STATED TASK »
Copy all of the following records exactly as they appear, leaving out the pictures.

[BEGIN DATA IN THIS EXERCISE]

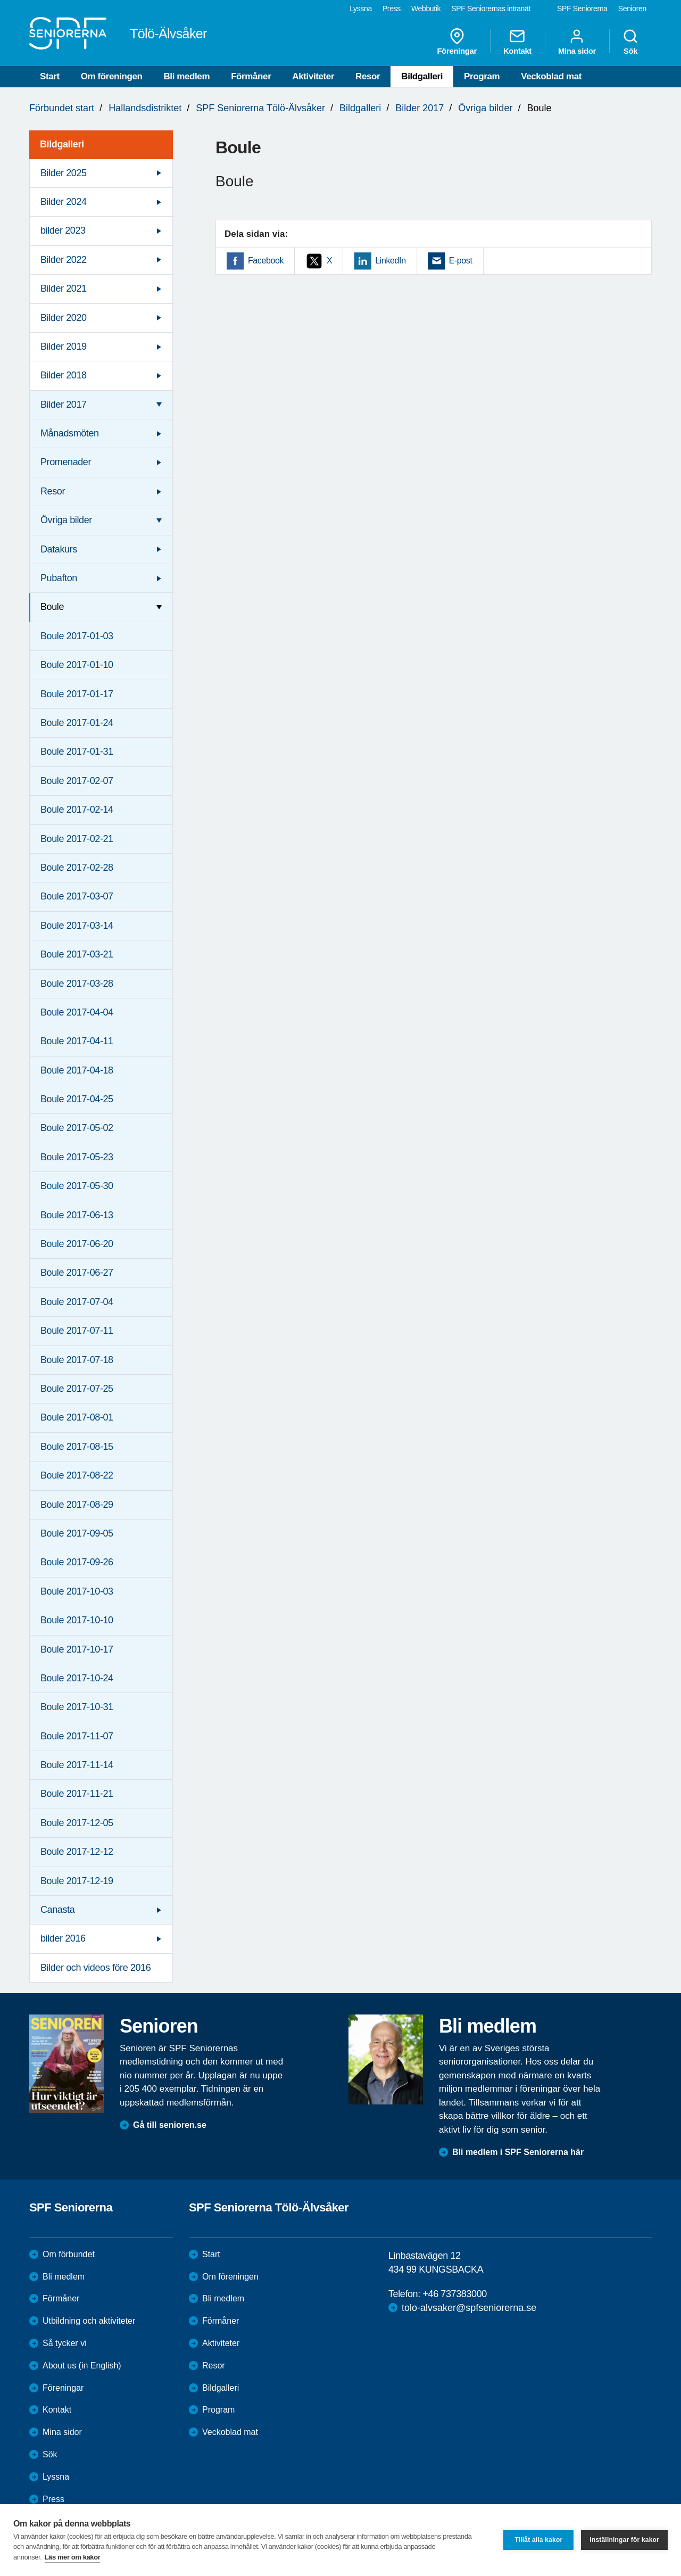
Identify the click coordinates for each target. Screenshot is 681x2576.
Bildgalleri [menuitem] (62, 144)
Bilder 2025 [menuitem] (63, 173)
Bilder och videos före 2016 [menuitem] (95, 1967)
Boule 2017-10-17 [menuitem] (76, 1649)
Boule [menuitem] (52, 606)
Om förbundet (69, 2254)
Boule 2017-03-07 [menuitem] (76, 896)
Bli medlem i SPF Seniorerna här (518, 2152)
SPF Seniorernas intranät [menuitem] (490, 8)
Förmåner (251, 76)
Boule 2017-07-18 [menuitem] (76, 1360)
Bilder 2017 (419, 108)
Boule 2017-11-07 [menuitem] (76, 1736)
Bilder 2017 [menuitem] (63, 404)
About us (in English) (82, 2365)
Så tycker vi (65, 2343)
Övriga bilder (485, 108)
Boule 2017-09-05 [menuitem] (76, 1533)
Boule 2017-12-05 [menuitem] (76, 1823)
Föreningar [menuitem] (457, 41)
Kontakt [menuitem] (517, 41)
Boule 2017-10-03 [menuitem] (76, 1591)
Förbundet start (61, 108)
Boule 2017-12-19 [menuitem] (76, 1881)
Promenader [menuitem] (65, 462)
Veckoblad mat (551, 76)
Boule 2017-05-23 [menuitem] (76, 1157)
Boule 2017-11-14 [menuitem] (76, 1765)
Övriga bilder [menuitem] (66, 520)
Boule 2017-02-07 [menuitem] (76, 780)
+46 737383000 (454, 2294)
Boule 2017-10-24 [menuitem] (76, 1678)
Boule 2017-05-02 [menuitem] (76, 1127)
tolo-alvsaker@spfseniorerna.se (469, 2307)
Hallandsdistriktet (145, 108)
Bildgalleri (422, 76)
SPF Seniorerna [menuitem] (582, 8)
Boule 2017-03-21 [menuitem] (76, 954)
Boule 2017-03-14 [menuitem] (76, 925)
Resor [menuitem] (52, 491)
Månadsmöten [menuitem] (69, 433)
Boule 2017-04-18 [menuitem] (76, 1070)
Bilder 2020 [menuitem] (63, 317)
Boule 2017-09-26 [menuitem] (76, 1562)
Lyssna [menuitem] (361, 8)
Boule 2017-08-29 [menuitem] (76, 1504)
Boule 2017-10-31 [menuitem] (76, 1707)
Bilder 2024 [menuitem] (63, 201)
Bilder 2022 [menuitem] (63, 259)
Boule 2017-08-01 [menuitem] (76, 1417)
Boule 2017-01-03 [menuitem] (76, 636)
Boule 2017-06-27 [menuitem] (76, 1272)
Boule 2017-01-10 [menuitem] (76, 664)
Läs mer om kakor (73, 2557)
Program (482, 76)
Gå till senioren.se (169, 2124)
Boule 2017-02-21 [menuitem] (76, 838)
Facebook (266, 260)
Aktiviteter (313, 76)
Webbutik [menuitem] (426, 8)
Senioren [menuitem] (632, 8)
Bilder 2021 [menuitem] (63, 288)
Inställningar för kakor (624, 2540)
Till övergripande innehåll (0, 0)
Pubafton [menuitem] (58, 578)
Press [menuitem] (392, 8)
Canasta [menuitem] (57, 1909)
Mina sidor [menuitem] (577, 41)
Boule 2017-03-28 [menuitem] (76, 983)
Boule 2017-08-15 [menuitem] (76, 1446)
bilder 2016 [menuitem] (63, 1938)
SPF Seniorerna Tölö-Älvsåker (260, 108)
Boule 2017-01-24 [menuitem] (76, 722)
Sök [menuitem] (630, 41)
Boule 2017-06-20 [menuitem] (76, 1244)
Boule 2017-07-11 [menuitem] (76, 1330)
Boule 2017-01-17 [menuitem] (76, 694)
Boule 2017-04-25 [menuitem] (76, 1099)
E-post (460, 260)
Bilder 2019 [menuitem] (63, 346)
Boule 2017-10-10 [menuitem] (76, 1620)
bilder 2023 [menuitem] (63, 230)
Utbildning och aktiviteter (89, 2320)
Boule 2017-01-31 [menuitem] (76, 751)
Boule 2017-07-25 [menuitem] (76, 1388)
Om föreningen (112, 76)
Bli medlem (186, 76)
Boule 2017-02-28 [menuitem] (76, 867)
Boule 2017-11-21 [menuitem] (76, 1793)
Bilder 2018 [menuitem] (63, 375)
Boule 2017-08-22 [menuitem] (76, 1475)
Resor (367, 76)
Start (50, 76)
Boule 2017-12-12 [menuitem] (76, 1851)
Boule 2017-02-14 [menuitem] (76, 809)
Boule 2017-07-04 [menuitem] (76, 1302)
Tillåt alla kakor (538, 2540)
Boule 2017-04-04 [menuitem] (76, 1012)
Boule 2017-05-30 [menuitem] (76, 1185)
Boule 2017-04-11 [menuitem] (76, 1041)
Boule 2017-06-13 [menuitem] (76, 1215)
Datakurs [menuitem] (58, 549)
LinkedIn (390, 260)
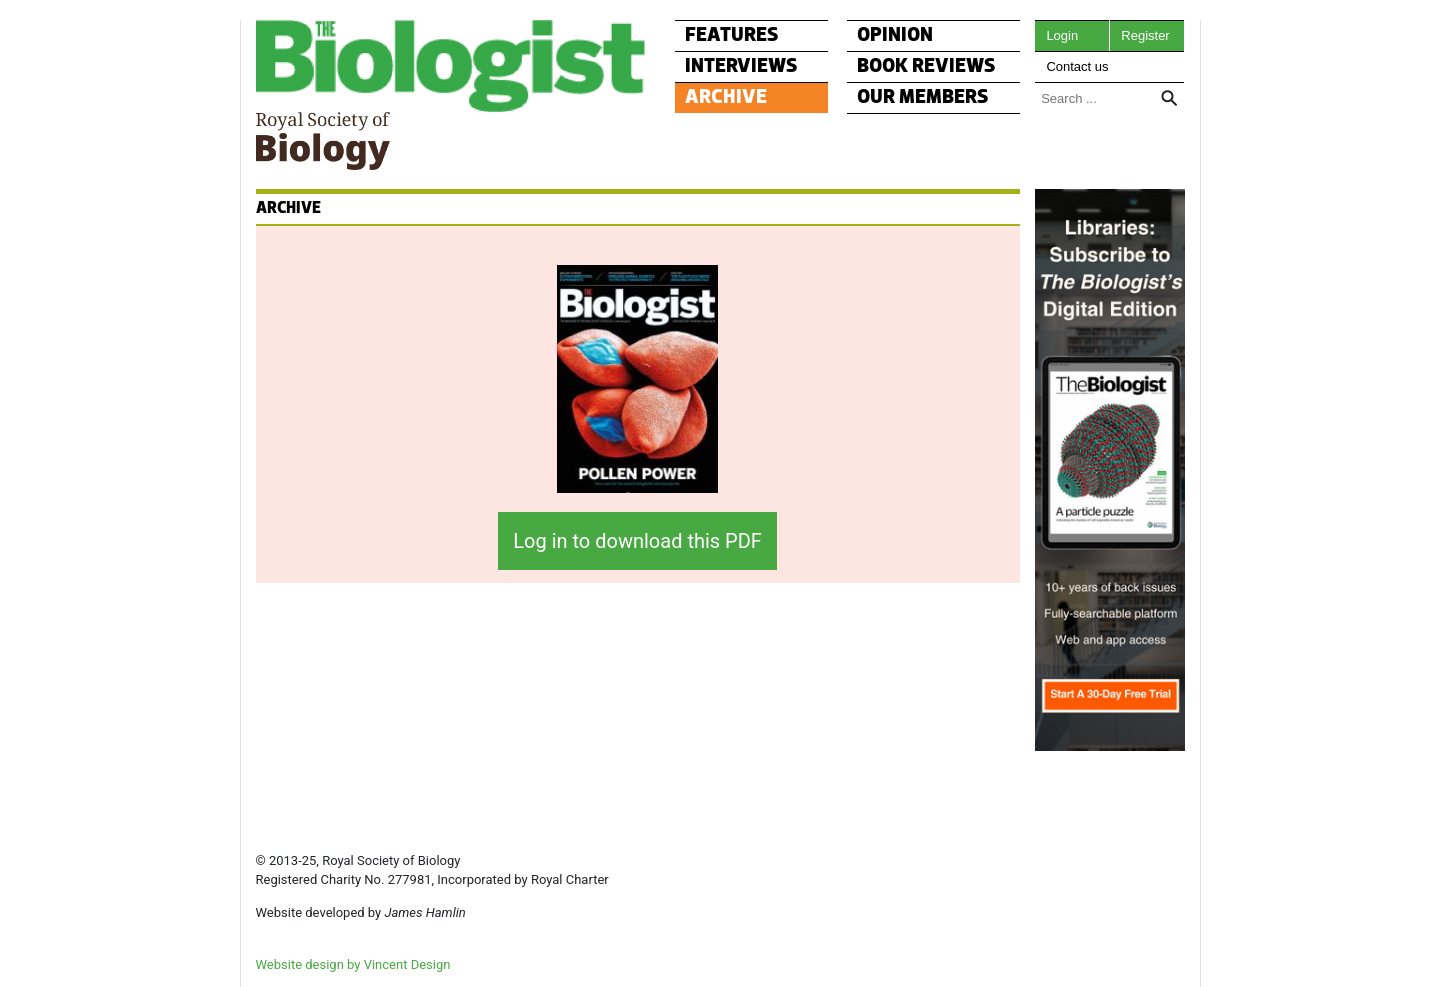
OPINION (895, 35)
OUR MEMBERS (923, 97)
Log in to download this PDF (637, 541)
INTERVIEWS (741, 66)
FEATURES (732, 35)
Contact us (1077, 66)
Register (1145, 35)
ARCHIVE (726, 97)
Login (1062, 35)
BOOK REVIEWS (926, 66)
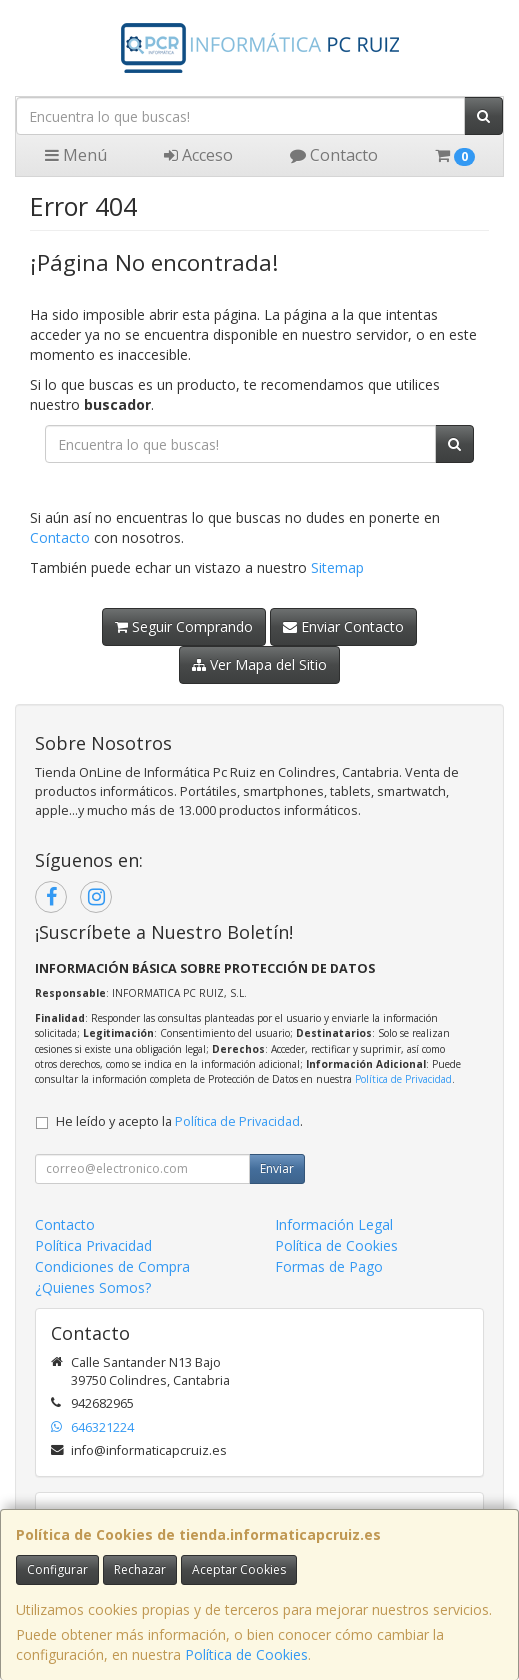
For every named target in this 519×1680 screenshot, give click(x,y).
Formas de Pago (329, 1266)
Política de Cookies (246, 1654)
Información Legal (334, 1224)
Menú (76, 155)
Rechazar (140, 1569)
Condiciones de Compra (112, 1266)
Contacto (334, 155)
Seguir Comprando (184, 626)
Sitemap (337, 567)
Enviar (277, 1168)
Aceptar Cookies (239, 1569)
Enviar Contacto (343, 626)
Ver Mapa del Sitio (259, 664)
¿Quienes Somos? (93, 1287)
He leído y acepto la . (179, 1121)
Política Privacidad (93, 1245)
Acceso (198, 155)
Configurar (57, 1569)
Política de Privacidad (403, 1079)
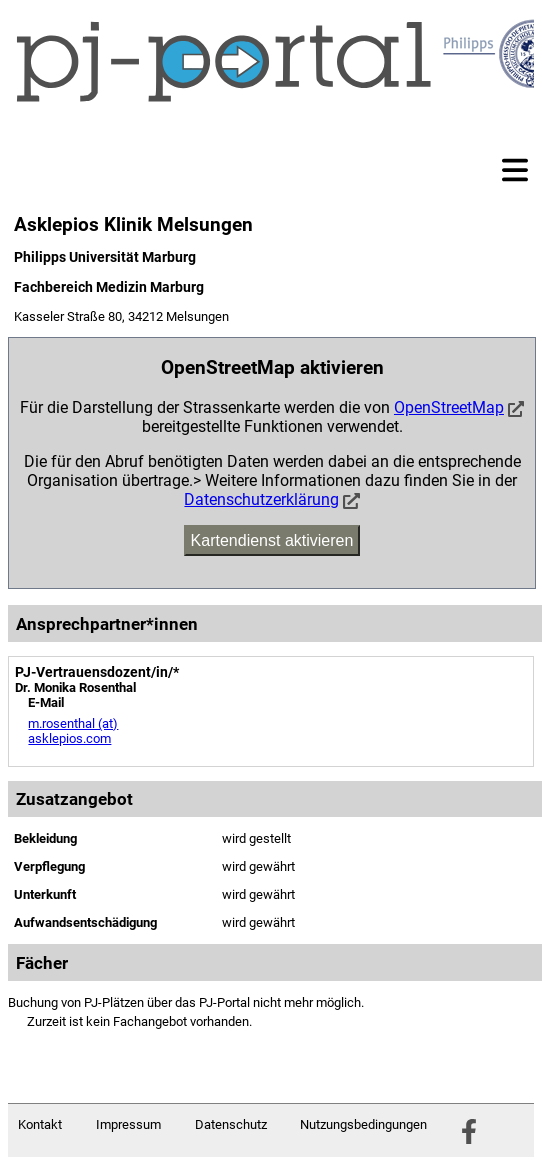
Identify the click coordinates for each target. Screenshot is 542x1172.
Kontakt (40, 1124)
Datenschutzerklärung (261, 499)
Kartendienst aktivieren (272, 540)
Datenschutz (231, 1124)
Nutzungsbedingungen (363, 1124)
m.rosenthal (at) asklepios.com (73, 731)
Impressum (128, 1124)
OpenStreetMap (449, 407)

[END DATA IN THIS EXERCISE]

ANSWER TO THIS EXERCISE »
Identify the click coordinates for each target. Screenshot is 681x2576.
Bildgalleri [menuitem] (62, 144)
Bilder 2025 [menuitem] (63, 173)
Bilder och videos före 2016 [menuitem] (95, 1967)
Boule 2017-10-17 [menuitem] (76, 1649)
Boule [menuitem] (52, 606)
Om förbundet (69, 2254)
Boule 2017-03-07 [menuitem] (76, 896)
Bli medlem i SPF Seniorerna här (518, 2152)
SPF Seniorernas intranät [menuitem] (490, 8)
Förmåner (251, 76)
Boule 2017-07-18 [menuitem] (76, 1360)
Bilder 2017 (419, 108)
Boule 2017-11-07 [menuitem] (76, 1736)
Bilder 2017 [menuitem] (63, 404)
About us (in English) (82, 2365)
Så tycker vi (65, 2343)
Övriga bilder (485, 108)
Boule 2017-09-05 [menuitem] (76, 1533)
Boule 2017-12-05 [menuitem] (76, 1823)
Föreningar [menuitem] (457, 41)
Kontakt [menuitem] (517, 41)
Boule 2017-10-03 [menuitem] (76, 1591)
Förbundet start (61, 108)
Boule 2017-12-19 [menuitem] (76, 1881)
Promenader [menuitem] (65, 462)
Veckoblad mat (551, 76)
Boule 2017-05-23 [menuitem] (76, 1157)
Boule 2017-11-14 [menuitem] (76, 1765)
Övriga bilder [menuitem] (66, 520)
Boule 2017-02-07 [menuitem] (76, 780)
+46 737383000 (454, 2294)
Boule 2017-10-24 [menuitem] (76, 1678)
Boule 2017-05-02 [menuitem] (76, 1127)
tolo-alvsaker@spfseniorerna.se (469, 2307)
Hallandsdistriktet (145, 108)
Bildgalleri (422, 76)
SPF Seniorerna [menuitem] (582, 8)
Boule 2017-03-21 [menuitem] (76, 954)
Boule 2017-03-14 [menuitem] (76, 925)
Resor [menuitem] (52, 491)
Månadsmöten [menuitem] (69, 433)
Boule 2017-04-18 [menuitem] (76, 1070)
Bilder 2020 [menuitem] (63, 317)
Boule 2017-09-26 [menuitem] (76, 1562)
Lyssna [menuitem] (361, 8)
Boule 2017-08-29 [menuitem] (76, 1504)
Boule 2017-10-31 [menuitem] (76, 1707)
Bilder 2024 [menuitem] (63, 201)
Bilder 2022 [menuitem] (63, 259)
Boule 2017-08-01 [menuitem] (76, 1417)
Boule 2017-01-03 [menuitem] (76, 636)
Boule 2017-06-27 [menuitem] (76, 1272)
Boule 2017-01-10 [menuitem] (76, 664)
Läs mer om kakor (73, 2557)
Program (482, 76)
Gå till senioren.se (169, 2124)
Boule 2017-02-21 [menuitem] (76, 838)
Facebook (266, 260)
Aktiviteter (313, 76)
Webbutik [menuitem] (426, 8)
Senioren [menuitem] (632, 8)
Bilder 2021 [menuitem] (63, 288)
Inställningar för kakor (624, 2540)
Till övergripande innehåll (0, 0)
Pubafton [menuitem] (58, 578)
Press [menuitem] (392, 8)
Canasta [menuitem] (57, 1909)
Mina sidor [menuitem] (577, 41)
Boule 2017-03-28 [menuitem] (76, 983)
Boule 2017-08-15 [menuitem] (76, 1446)
bilder 2016 [menuitem] (63, 1938)
SPF Seniorerna Tölö-Älvsåker (260, 108)
Boule 2017-01-24 [menuitem] (76, 722)
Sök [menuitem] (630, 41)
Boule 2017-06-20 [menuitem] (76, 1244)
Boule 2017-07-11 [menuitem] (76, 1330)
Boule 2017-01-17 [menuitem] (76, 694)
Boule 2017-04-25 [menuitem] (76, 1099)
E-post (460, 260)
Bilder 2019 [menuitem] (63, 346)
Boule 2017-10-10 [menuitem] (76, 1620)
bilder 2023 [menuitem] (63, 230)
Utbildning och aktiviteter (89, 2320)
Boule 2017-01-31 [menuitem] (76, 751)
Boule 2017-07-25 [menuitem] (76, 1388)
Om föreningen (112, 76)
Bli medlem (186, 76)
Boule 2017-02-28 [menuitem] (76, 867)
Boule 2017-11-21 [menuitem] (76, 1793)
Bilder 2018 [menuitem] (63, 375)
Boule 2017-08-22 [menuitem] (76, 1475)
Resor (367, 76)
Start (50, 76)
Boule 2017-12-12 [menuitem] (76, 1851)
Boule 2017-02-14 [menuitem] (76, 809)
Boule 2017-07-04 [menuitem] (76, 1302)
Tillåt alla kakor (538, 2540)
Boule 2017-04-04 [menuitem] (76, 1012)
Boule 2017-05-30 [menuitem] (76, 1185)
Boule 2017-04-11 [menuitem] (76, 1041)
Boule 2017-06-13 [menuitem] (76, 1215)
Datakurs [menuitem] (58, 549)
LinkedIn (390, 260)
OPINION (895, 35)
OUR MEMBERS (923, 97)
Log in to download this PDF (637, 541)
INTERVIEWS (741, 66)
FEATURES (732, 35)
Contact us (1077, 66)
Register (1145, 35)
ARCHIVE (726, 97)
Login (1062, 35)
BOOK REVIEWS (926, 66)
For every named target in this 519×1680 screenshot, give click(x,y).
Formas de Pago (329, 1266)
Política de Cookies (246, 1654)
Información Legal (334, 1224)
Menú (76, 155)
Rechazar (140, 1569)
Condiciones de Compra (112, 1266)
Contacto (334, 155)
Seguir Comprando (184, 626)
Sitemap (337, 567)
Enviar (277, 1168)
Aceptar Cookies (239, 1569)
Enviar Contacto (343, 626)
Ver Mapa del Sitio (259, 664)
¿Quienes Somos? (93, 1287)
He leído y acepto la . (179, 1121)
Política Privacidad (93, 1245)
Acceso (198, 155)
Configurar (57, 1569)
Política de Privacidad (403, 1079)
Identify the click coordinates for each target. Screenshot is 542x1172.
Kontakt (40, 1124)
Datenschutzerklärung (261, 499)
Kartendienst aktivieren (272, 540)
Datenschutz (231, 1124)
Nutzungsbedingungen (363, 1124)
m.rosenthal (at) asklepios.com (73, 731)
Impressum (128, 1124)
OpenStreetMap (449, 407)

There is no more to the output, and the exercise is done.